In the entries below, how many lines hold the string "column"? Answer with the number only.
-------- DATA FOR THIS TASK --------
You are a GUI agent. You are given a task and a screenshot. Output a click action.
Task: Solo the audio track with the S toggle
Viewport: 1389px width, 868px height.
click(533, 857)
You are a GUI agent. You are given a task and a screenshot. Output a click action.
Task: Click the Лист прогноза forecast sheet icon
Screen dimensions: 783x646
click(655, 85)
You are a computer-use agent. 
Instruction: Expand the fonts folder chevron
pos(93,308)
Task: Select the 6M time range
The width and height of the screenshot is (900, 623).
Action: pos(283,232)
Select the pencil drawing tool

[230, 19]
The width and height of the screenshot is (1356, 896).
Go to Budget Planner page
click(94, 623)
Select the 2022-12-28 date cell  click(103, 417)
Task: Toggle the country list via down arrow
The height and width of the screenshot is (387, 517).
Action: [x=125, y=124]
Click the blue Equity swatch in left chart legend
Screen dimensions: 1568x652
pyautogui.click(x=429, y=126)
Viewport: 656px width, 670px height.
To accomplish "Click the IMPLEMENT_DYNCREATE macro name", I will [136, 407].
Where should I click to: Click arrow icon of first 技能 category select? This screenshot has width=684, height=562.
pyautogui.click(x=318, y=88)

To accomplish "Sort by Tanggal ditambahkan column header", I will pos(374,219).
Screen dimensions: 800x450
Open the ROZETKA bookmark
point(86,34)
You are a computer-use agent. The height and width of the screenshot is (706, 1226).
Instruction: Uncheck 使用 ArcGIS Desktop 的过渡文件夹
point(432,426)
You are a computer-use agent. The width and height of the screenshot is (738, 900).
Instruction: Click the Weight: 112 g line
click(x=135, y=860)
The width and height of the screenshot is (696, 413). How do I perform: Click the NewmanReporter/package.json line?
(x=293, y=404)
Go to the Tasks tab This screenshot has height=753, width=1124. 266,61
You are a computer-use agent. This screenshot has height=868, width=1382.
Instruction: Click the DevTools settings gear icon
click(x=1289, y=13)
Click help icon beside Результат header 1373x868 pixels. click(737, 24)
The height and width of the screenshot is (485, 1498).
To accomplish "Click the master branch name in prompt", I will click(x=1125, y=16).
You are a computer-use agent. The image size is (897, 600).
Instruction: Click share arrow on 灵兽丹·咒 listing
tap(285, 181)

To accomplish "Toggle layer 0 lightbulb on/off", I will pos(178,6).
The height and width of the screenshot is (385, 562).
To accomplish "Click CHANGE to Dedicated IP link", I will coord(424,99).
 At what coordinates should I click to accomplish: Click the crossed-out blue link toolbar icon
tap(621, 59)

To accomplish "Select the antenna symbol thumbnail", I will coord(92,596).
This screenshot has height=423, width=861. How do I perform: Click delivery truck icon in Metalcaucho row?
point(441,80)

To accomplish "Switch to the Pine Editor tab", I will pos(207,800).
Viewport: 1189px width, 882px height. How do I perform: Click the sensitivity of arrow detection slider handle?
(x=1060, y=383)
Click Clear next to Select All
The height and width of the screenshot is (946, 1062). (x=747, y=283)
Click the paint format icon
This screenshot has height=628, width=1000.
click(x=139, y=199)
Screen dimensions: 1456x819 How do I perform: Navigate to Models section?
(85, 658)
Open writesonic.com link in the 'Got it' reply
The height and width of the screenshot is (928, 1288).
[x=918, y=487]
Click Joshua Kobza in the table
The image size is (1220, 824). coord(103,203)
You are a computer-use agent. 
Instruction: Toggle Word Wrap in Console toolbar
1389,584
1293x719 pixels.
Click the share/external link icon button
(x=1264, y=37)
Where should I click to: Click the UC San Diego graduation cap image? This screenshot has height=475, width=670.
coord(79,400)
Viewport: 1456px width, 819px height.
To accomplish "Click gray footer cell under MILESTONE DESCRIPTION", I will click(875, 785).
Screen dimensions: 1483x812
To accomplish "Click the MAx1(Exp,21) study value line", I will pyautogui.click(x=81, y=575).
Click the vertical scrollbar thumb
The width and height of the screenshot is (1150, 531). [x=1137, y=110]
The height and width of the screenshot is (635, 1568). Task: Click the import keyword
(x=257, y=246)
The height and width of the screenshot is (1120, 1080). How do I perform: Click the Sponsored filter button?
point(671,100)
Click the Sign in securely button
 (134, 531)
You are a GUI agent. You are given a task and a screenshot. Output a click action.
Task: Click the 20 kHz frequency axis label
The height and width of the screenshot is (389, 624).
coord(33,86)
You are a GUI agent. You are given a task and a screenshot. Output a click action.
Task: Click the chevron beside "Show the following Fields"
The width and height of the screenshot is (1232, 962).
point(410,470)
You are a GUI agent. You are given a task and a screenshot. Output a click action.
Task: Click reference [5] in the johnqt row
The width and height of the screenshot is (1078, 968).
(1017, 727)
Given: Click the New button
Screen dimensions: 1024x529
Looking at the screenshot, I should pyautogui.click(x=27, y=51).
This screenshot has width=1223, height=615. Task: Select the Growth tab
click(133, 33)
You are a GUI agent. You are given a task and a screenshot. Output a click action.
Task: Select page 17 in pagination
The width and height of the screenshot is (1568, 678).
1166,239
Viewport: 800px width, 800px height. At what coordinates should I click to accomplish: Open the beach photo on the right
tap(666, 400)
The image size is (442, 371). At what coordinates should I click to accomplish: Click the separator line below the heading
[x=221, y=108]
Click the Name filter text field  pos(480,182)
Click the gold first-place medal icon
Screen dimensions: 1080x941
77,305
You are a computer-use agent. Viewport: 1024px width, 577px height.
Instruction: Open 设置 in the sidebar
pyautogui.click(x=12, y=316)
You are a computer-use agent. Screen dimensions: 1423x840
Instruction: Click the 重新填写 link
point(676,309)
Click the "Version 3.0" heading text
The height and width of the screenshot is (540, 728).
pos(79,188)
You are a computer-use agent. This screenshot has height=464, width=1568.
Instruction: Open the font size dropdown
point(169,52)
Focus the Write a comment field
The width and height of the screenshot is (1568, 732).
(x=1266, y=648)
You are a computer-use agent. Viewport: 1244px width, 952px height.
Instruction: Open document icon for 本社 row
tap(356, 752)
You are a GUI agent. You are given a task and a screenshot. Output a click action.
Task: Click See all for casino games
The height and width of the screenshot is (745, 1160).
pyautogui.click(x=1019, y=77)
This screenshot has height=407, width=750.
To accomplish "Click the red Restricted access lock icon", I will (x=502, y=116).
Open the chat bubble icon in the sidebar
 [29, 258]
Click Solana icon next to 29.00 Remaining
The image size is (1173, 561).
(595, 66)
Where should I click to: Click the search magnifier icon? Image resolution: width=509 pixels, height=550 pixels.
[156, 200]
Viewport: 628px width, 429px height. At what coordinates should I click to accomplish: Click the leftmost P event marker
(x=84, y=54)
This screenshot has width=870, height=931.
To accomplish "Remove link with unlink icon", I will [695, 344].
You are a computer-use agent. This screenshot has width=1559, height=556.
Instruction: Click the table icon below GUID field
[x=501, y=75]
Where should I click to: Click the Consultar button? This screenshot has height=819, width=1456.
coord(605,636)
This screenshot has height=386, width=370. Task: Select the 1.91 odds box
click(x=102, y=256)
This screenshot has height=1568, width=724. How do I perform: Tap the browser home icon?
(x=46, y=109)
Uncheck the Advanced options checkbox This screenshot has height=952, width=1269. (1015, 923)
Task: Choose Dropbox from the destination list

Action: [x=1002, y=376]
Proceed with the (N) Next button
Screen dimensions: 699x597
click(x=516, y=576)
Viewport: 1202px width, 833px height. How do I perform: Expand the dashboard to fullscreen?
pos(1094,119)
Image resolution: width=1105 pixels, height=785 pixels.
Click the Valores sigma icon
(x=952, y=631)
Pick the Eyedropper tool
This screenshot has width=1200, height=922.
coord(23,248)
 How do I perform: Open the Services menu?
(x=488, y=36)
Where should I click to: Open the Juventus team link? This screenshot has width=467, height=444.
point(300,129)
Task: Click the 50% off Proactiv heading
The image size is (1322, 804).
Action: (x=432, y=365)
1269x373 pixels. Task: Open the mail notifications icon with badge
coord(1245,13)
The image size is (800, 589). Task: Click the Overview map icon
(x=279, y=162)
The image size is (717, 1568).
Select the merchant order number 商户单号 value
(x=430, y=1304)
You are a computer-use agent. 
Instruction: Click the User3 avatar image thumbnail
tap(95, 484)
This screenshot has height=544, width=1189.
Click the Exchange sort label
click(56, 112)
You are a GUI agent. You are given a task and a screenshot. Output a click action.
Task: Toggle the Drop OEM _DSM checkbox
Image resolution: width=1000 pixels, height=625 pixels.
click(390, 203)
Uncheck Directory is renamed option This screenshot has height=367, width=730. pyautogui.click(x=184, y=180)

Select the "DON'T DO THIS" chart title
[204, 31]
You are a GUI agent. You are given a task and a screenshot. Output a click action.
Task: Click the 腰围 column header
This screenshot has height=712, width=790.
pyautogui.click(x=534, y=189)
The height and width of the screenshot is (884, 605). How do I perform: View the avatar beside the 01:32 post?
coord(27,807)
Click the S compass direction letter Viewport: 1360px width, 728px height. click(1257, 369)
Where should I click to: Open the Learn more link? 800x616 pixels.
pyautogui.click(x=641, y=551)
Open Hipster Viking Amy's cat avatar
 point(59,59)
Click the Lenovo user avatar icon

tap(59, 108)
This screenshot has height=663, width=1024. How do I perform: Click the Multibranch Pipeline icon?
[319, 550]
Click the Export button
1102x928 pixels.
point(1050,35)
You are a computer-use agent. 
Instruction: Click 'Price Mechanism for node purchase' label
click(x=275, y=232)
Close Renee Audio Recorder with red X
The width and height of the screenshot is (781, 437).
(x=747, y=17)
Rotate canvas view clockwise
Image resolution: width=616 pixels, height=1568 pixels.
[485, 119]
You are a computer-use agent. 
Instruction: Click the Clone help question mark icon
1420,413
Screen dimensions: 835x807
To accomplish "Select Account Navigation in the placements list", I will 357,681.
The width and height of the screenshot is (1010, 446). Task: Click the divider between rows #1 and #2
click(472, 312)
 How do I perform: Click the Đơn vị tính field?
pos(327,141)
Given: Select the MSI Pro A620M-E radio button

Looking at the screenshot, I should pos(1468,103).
--------
- _WRITTEN SOLUTION_
2